Shane,

This response pains me more than you could know.

At one point I would have agreed with you on the CloudStack vs. OpenStack 
awareness versus code but the fact of the matter is that by creating the brand 
impressions OpenStack has attracted a larger developer base and has erased much 
of the technical debt it had relative to CloudStack two years ago. The latest 
Coverity scan shows a higher defect rate than other Apache projects 
too(http://clds.co/1jriKFj) and I suspect a comparable if not better defect 
rate. I symptom of a user base that experiences linear versus the exponential 
growth many open source projects like Linux, the Apache Web Server and MySQL 
experience.

I will say given the limited brand awareness of CloudStack it has as very good 
code base and exceptional amount of deploys but I don’t think that it supports 
your hypothesis.

I really think that the point could be or should be, “Your project’s brand is 
AS IMPORTANT as your code?” and that a strong brand draws user and developer 
confidence into investing in your project. If our brand was stronger I think 
our code would be stronger but there’s only one way to prove that theory. I 
wouldn’t want to see CloudStack as the cautionary tale slide in your preso.
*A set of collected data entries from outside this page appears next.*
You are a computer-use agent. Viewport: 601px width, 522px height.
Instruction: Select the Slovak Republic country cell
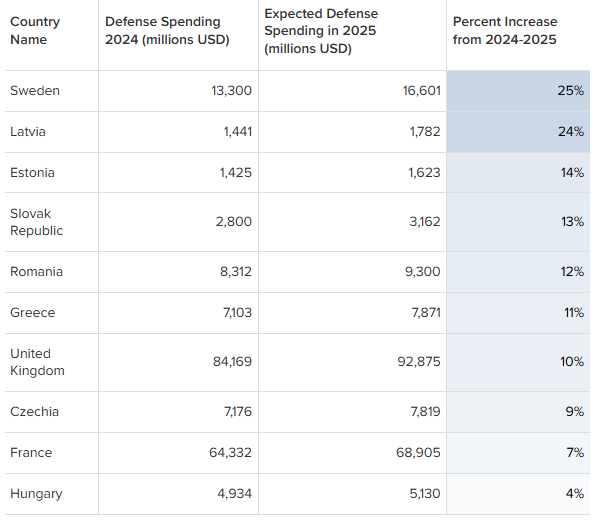pyautogui.click(x=51, y=222)
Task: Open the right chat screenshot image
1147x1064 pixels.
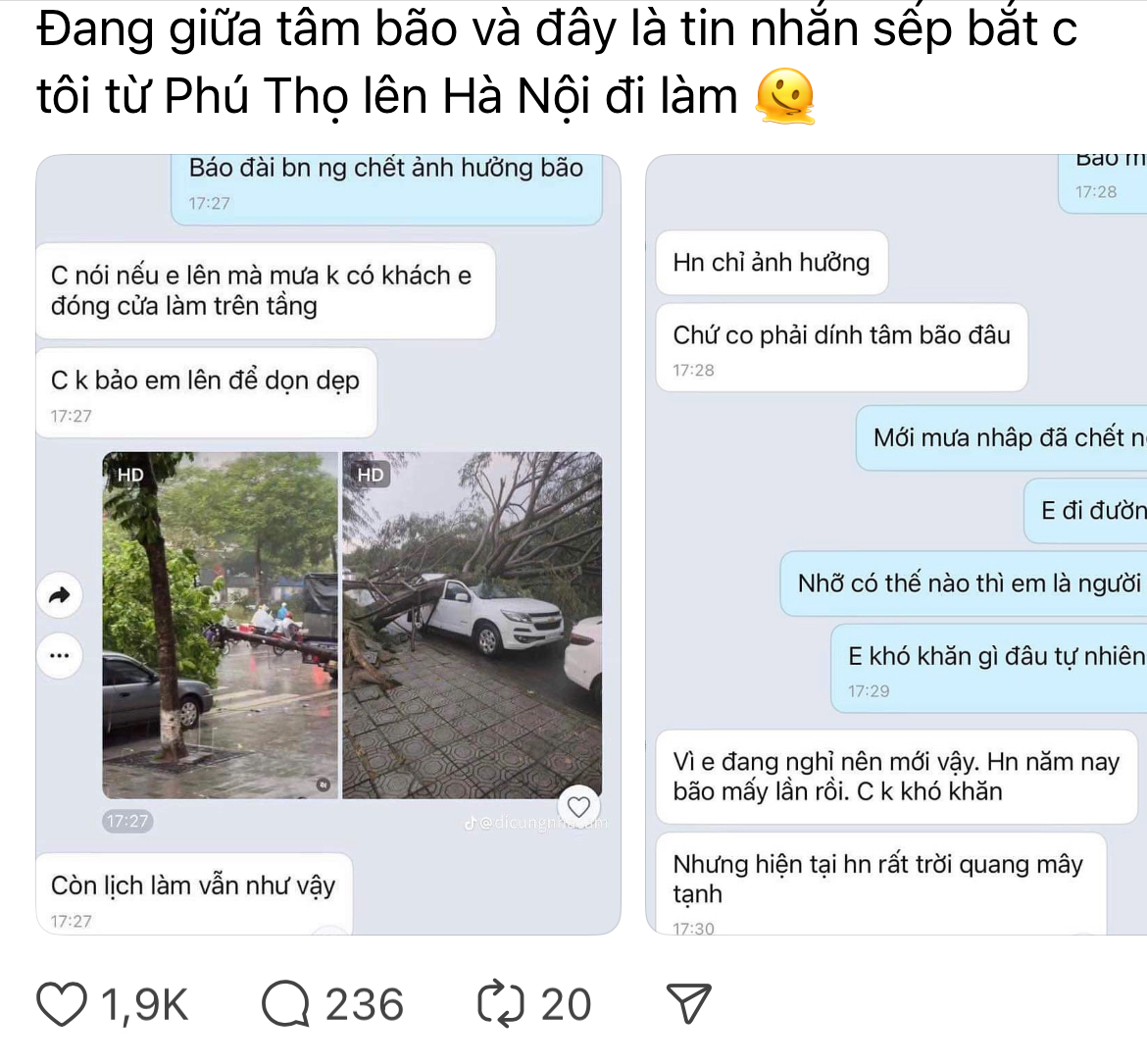Action: (x=896, y=544)
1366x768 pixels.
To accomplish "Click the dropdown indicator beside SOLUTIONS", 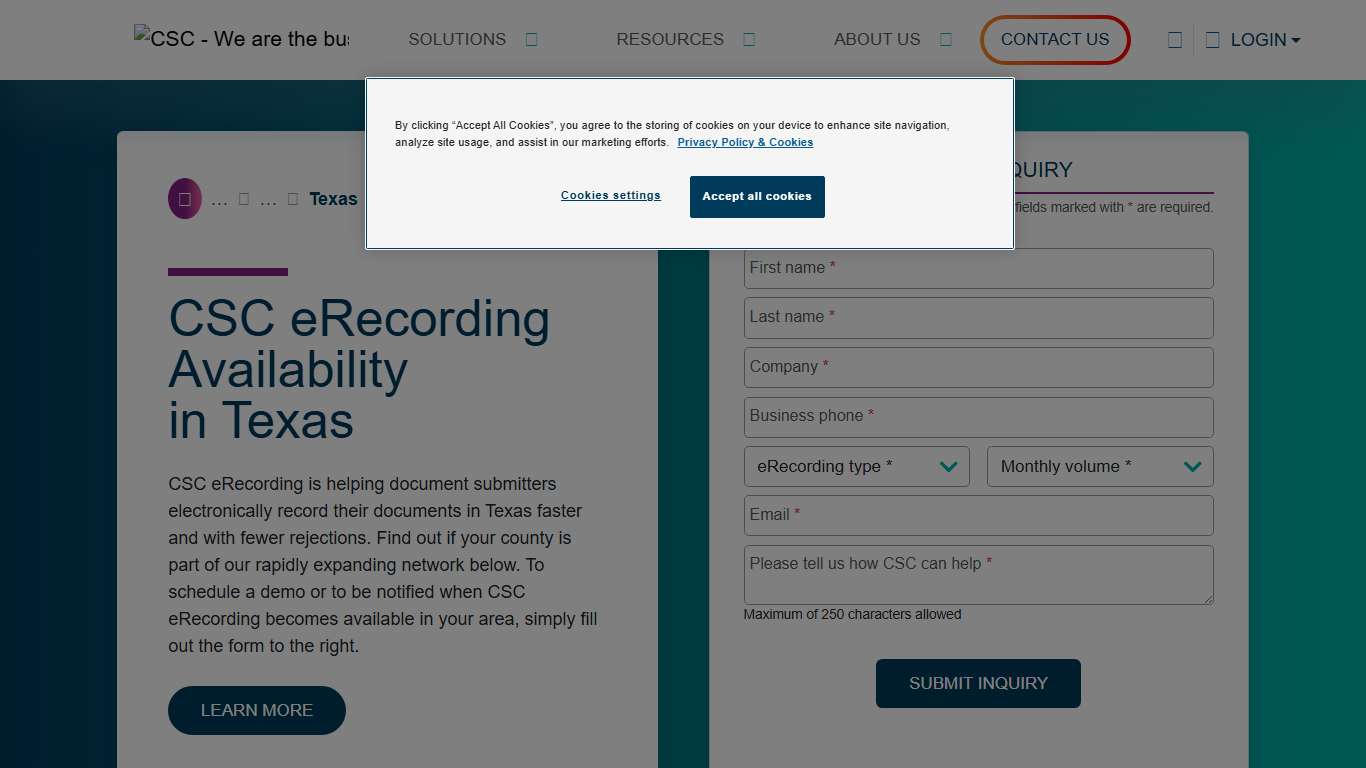I will (531, 39).
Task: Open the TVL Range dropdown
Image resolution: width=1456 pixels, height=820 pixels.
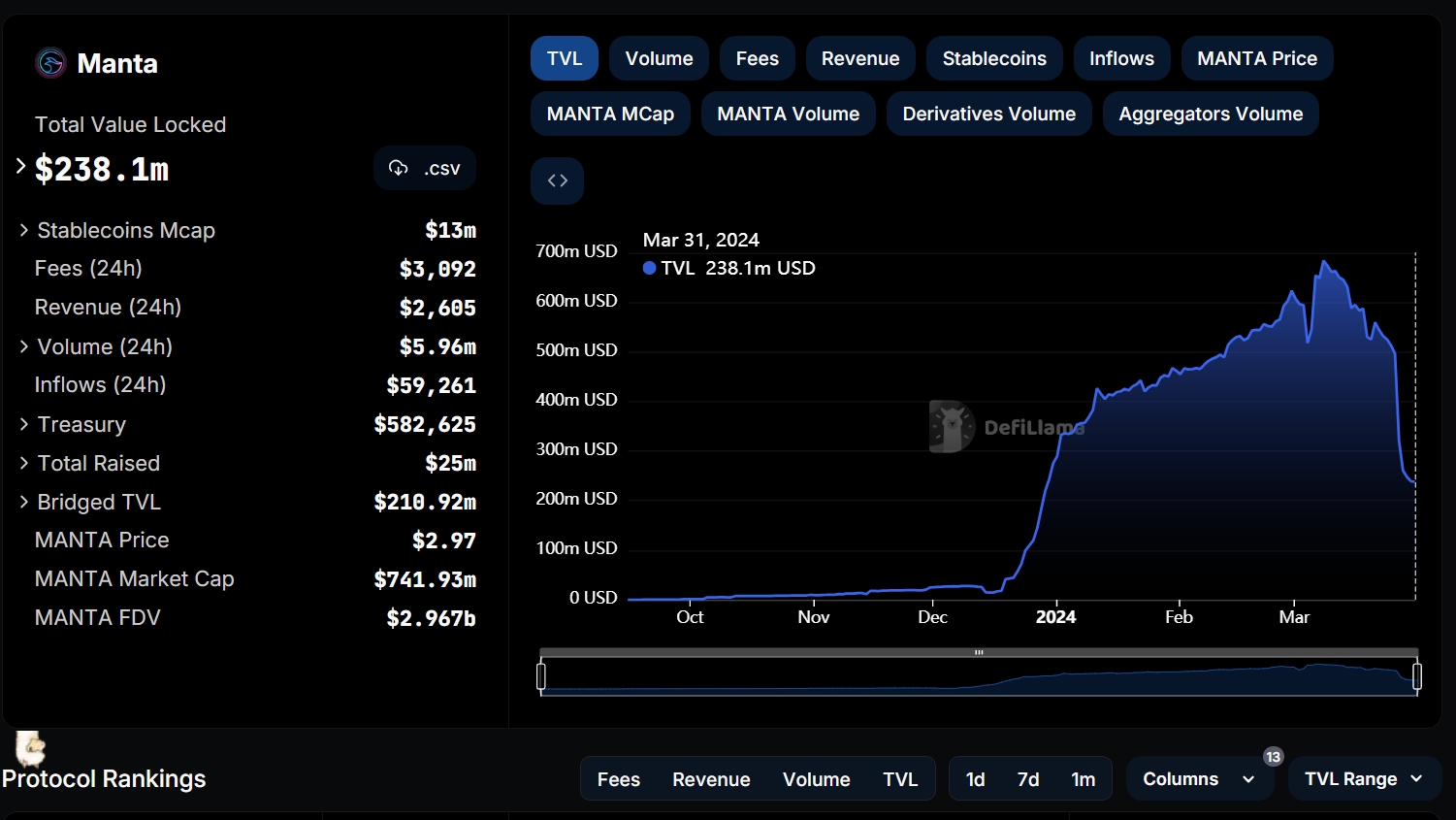Action: (x=1363, y=779)
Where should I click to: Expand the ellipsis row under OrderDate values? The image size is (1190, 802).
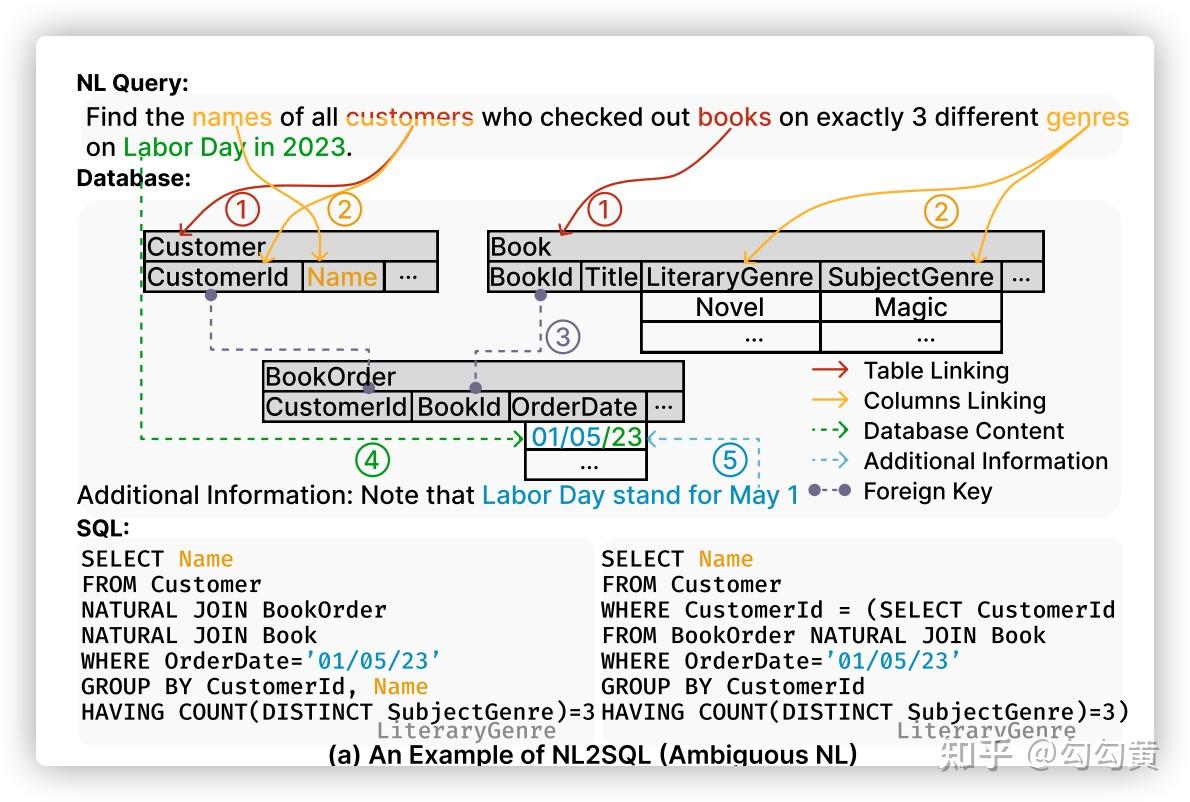pos(585,465)
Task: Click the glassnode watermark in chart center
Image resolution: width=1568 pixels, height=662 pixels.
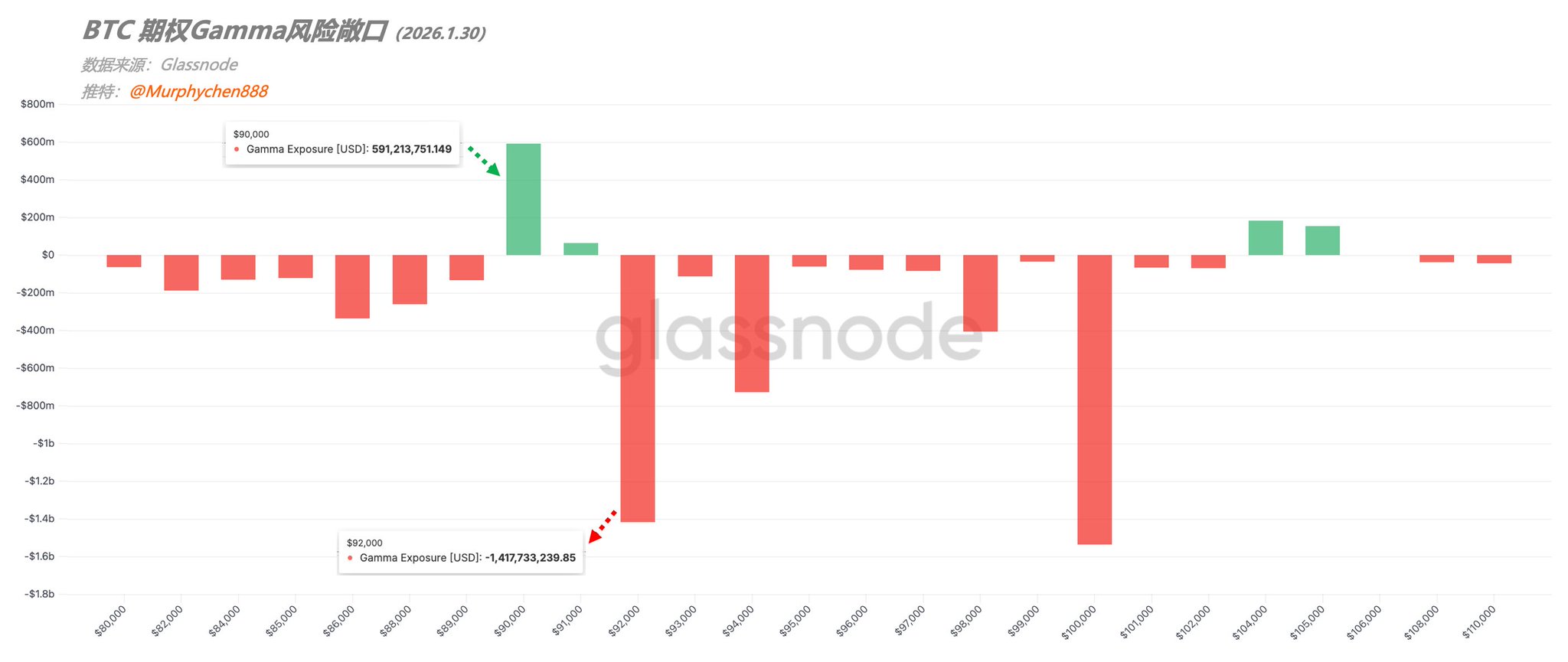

I don’t like to compare open source projects but I think you could make a 
compelling slide showing the velocity of OpenStack adoption versus the press 
they received.

Press Mentions of OpenStack over time - 
http://www.google.com/trends/explore#q=openstack
Activity - 
http://activity.openstack.org/data/display/OPNSTK2/All+Projects+Activity+Dashboard+-+Last+30+Days?src=contextnavchildmode

If you mapped their activity and overlaid it with press mentions I think you’d 
effectively make your point.
I wish that there was a compelling CloudStack way to support your hypothesis 
but I don’t see it.

Regards,
Mark


On Jul 14, 2014, at 9:34 AM, Shane Curcuru 
<[email protected]<mailto:[email protected]>> wrote:

I'm submitting an OSCON Ignite talk in a couple of hours about "Why your
project's brand is more important than the code" and it occurred to me
(since I still have one blank slide, and my deadline looms in a few
hours to submit slides) that CloudStack vs. OpenStack would be a good
example in some ways.

I already have some slides on "how do you choose a new product in a new
technical area you haven't worked in", and think that adding a third
slide on how OpenStack would come to the top if you were rating them
both on brand impressions, but CloudStack would come out on top if you
were looking at the code or seeing the actual real-world running code
impacts.

Existing slides:
- So you're a database person who needs to break into front end design.
There are all these JS frameworks to choose from (logos around person).
How do you choose?

- You don't have time to read all the code of all of them, so you
optimize - you choose a shortlist to download evals and build code demos
of a couple, and then choose one from there.  But how did you optimize
your shortlist?  You relied on the brand impression from all the JS
frameworks to choose the shortlist.

- Potential new slide: OpenStack and CloudStack logos opposing each other)
For example, which of these two has a better impression in your mind,
right now, right here?

The suits here almost certainly said OpenStack; a much stronger brand.
But CloudStack has the better code / more deploys / what???

Anyone want to give me 10 seconds of script to talk up here about the
difference?

Please cc: me since I'm not on this list.